§ **TASK PROMPT**
Reproduce the records that follow exactly as they are written.

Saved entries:
= = = = =

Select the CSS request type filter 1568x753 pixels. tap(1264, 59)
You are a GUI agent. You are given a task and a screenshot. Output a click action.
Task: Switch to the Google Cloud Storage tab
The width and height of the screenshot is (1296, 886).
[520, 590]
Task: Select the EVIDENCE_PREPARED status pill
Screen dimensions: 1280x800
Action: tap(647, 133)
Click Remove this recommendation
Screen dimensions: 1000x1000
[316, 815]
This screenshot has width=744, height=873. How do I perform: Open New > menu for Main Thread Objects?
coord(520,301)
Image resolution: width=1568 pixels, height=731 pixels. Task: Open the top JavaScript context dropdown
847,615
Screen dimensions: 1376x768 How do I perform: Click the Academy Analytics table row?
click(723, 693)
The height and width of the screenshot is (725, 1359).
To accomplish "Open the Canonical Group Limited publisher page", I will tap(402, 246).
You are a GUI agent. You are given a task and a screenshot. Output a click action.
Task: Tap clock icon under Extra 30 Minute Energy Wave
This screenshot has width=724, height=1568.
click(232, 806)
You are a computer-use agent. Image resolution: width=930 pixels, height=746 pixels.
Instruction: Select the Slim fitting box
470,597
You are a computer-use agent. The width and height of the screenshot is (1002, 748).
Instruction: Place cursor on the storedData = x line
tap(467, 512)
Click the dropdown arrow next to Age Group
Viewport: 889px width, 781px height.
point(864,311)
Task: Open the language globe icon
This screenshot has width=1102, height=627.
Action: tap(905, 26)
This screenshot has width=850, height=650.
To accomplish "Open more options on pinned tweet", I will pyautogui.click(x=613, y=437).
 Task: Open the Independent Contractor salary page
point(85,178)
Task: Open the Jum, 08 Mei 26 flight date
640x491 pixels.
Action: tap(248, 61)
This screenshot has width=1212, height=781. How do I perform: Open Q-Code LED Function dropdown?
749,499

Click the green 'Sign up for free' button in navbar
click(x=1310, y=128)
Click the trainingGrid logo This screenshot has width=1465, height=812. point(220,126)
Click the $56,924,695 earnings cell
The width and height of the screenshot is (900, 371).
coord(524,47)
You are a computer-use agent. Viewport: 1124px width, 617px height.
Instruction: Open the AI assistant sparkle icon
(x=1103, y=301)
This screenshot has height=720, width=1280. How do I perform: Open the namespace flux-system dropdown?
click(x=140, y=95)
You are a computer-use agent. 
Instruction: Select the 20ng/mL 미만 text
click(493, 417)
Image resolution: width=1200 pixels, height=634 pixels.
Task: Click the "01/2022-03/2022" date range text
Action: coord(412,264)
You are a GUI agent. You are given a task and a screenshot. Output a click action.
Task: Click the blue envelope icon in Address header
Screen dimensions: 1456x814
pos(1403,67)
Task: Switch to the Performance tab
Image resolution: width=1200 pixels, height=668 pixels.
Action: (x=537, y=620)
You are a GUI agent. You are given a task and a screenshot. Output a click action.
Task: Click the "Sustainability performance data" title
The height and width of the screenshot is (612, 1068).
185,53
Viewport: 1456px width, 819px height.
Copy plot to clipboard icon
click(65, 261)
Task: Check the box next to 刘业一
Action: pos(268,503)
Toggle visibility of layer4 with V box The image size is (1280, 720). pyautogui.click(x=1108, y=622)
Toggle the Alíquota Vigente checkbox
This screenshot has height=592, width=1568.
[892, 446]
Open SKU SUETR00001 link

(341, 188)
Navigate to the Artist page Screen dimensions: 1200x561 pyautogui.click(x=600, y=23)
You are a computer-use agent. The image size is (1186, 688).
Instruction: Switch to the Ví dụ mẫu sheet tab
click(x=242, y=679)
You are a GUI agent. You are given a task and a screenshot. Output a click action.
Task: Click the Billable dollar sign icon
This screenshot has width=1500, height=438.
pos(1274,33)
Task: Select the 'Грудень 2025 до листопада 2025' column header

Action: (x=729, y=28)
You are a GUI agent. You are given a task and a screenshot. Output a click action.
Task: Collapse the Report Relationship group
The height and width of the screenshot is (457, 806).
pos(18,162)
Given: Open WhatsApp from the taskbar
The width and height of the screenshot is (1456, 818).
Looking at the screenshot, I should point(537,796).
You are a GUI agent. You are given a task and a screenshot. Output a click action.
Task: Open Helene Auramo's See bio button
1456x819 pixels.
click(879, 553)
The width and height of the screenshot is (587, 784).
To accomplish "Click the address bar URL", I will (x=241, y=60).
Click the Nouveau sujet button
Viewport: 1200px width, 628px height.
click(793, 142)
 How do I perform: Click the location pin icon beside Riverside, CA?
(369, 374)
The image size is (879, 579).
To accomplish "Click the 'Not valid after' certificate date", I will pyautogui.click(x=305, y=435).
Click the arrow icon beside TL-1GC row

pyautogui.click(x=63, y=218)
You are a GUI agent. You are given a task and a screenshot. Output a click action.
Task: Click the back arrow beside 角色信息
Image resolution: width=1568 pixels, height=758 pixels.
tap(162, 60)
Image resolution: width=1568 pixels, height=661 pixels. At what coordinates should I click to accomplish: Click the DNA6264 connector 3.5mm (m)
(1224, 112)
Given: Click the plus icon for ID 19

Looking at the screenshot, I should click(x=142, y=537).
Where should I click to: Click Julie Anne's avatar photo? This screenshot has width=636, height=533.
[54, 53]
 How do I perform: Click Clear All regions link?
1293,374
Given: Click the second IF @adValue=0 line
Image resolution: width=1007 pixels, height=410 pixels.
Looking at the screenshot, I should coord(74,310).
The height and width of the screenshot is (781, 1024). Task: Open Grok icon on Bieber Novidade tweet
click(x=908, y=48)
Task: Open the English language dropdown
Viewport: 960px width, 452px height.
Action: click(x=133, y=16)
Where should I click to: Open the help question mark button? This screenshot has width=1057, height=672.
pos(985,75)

= = = = =

§ **EXERCISE ANSWER**
Select the CSS request type filter 1568x753 pixels. tap(1264, 59)
You are a GUI agent. You are given a task and a screenshot. Output a click action.
Task: Switch to the Google Cloud Storage tab
The width and height of the screenshot is (1296, 886).
[520, 590]
Task: Select the EVIDENCE_PREPARED status pill
Screen dimensions: 1280x800
Action: tap(647, 133)
Click Remove this recommendation
Screen dimensions: 1000x1000
[316, 815]
This screenshot has width=744, height=873. How do I perform: Open New > menu for Main Thread Objects?
coord(520,301)
Image resolution: width=1568 pixels, height=731 pixels. Task: Open the top JavaScript context dropdown
847,615
Screen dimensions: 1376x768 How do I perform: Click the Academy Analytics table row?
click(723, 693)
The height and width of the screenshot is (725, 1359).
To accomplish "Open the Canonical Group Limited publisher page", I will tap(402, 246).
You are a GUI agent. You are given a task and a screenshot. Output a click action.
Task: Tap clock icon under Extra 30 Minute Energy Wave
This screenshot has width=724, height=1568.
click(232, 806)
You are a computer-use agent. Image resolution: width=930 pixels, height=746 pixels.
Instruction: Select the Slim fitting box
470,597
You are a computer-use agent. The width and height of the screenshot is (1002, 748).
Instruction: Place cursor on the storedData = x line
tap(467, 512)
Click the dropdown arrow next to Age Group
Viewport: 889px width, 781px height.
point(864,311)
Task: Open the language globe icon
This screenshot has width=1102, height=627.
Action: tap(905, 26)
This screenshot has width=850, height=650.
To accomplish "Open more options on pinned tweet", I will pyautogui.click(x=613, y=437).
 Task: Open the Independent Contractor salary page
point(85,178)
Task: Open the Jum, 08 Mei 26 flight date
640x491 pixels.
Action: tap(248, 61)
This screenshot has width=1212, height=781. How do I perform: Open Q-Code LED Function dropdown?
749,499

Click the green 'Sign up for free' button in navbar
click(x=1310, y=128)
Click the trainingGrid logo This screenshot has width=1465, height=812. point(220,126)
Click the $56,924,695 earnings cell
The width and height of the screenshot is (900, 371).
coord(524,47)
You are a computer-use agent. Viewport: 1124px width, 617px height.
Instruction: Open the AI assistant sparkle icon
(x=1103, y=301)
This screenshot has height=720, width=1280. How do I perform: Open the namespace flux-system dropdown?
click(x=140, y=95)
You are a computer-use agent. 
Instruction: Select the 20ng/mL 미만 text
click(493, 417)
Image resolution: width=1200 pixels, height=634 pixels.
Task: Click the "01/2022-03/2022" date range text
Action: coord(412,264)
You are a GUI agent. You are given a task and a screenshot. Output a click action.
Task: Click the blue envelope icon in Address header
Screen dimensions: 1456x814
pos(1403,67)
Task: Switch to the Performance tab
Image resolution: width=1200 pixels, height=668 pixels.
Action: (x=537, y=620)
You are a GUI agent. You are given a task and a screenshot. Output a click action.
Task: Click the "Sustainability performance data" title
The height and width of the screenshot is (612, 1068).
185,53
Viewport: 1456px width, 819px height.
Copy plot to clipboard icon
click(65, 261)
Task: Check the box next to 刘业一
Action: pos(268,503)
Toggle visibility of layer4 with V box The image size is (1280, 720). pyautogui.click(x=1108, y=622)
Toggle the Alíquota Vigente checkbox
This screenshot has height=592, width=1568.
[892, 446]
Open SKU SUETR00001 link

(341, 188)
Navigate to the Artist page Screen dimensions: 1200x561 pyautogui.click(x=600, y=23)
You are a computer-use agent. The image size is (1186, 688).
Instruction: Switch to the Ví dụ mẫu sheet tab
click(x=242, y=679)
You are a GUI agent. You are given a task and a screenshot. Output a click action.
Task: Click the Billable dollar sign icon
This screenshot has width=1500, height=438.
pos(1274,33)
Task: Select the 'Грудень 2025 до листопада 2025' column header

Action: (x=729, y=28)
You are a GUI agent. You are given a task and a screenshot. Output a click action.
Task: Collapse the Report Relationship group
The height and width of the screenshot is (457, 806).
pos(18,162)
Given: Open WhatsApp from the taskbar
The width and height of the screenshot is (1456, 818).
Looking at the screenshot, I should point(537,796).
You are a GUI agent. You are given a task and a screenshot. Output a click action.
Task: Open Helene Auramo's See bio button
1456x819 pixels.
click(879, 553)
The width and height of the screenshot is (587, 784).
To accomplish "Click the address bar URL", I will (x=241, y=60).
Click the Nouveau sujet button
Viewport: 1200px width, 628px height.
click(793, 142)
 How do I perform: Click the location pin icon beside Riverside, CA?
(369, 374)
The image size is (879, 579).
To accomplish "Click the 'Not valid after' certificate date", I will pyautogui.click(x=305, y=435).
Click the arrow icon beside TL-1GC row

pyautogui.click(x=63, y=218)
You are a GUI agent. You are given a task and a screenshot. Output a click action.
Task: Click the back arrow beside 角色信息
Image resolution: width=1568 pixels, height=758 pixels.
tap(162, 60)
Image resolution: width=1568 pixels, height=661 pixels. At what coordinates should I click to accomplish: Click the DNA6264 connector 3.5mm (m)
(1224, 112)
Given: Click the plus icon for ID 19

Looking at the screenshot, I should click(x=142, y=537).
Where should I click to: Click Julie Anne's avatar photo? This screenshot has width=636, height=533.
[54, 53]
 How do I perform: Click Clear All regions link?
1293,374
Given: Click the second IF @adValue=0 line
Image resolution: width=1007 pixels, height=410 pixels.
Looking at the screenshot, I should coord(74,310).
The height and width of the screenshot is (781, 1024). Task: Open Grok icon on Bieber Novidade tweet
click(x=908, y=48)
Task: Open the English language dropdown
Viewport: 960px width, 452px height.
Action: click(x=133, y=16)
Where should I click to: Open the help question mark button? This screenshot has width=1057, height=672.
pos(985,75)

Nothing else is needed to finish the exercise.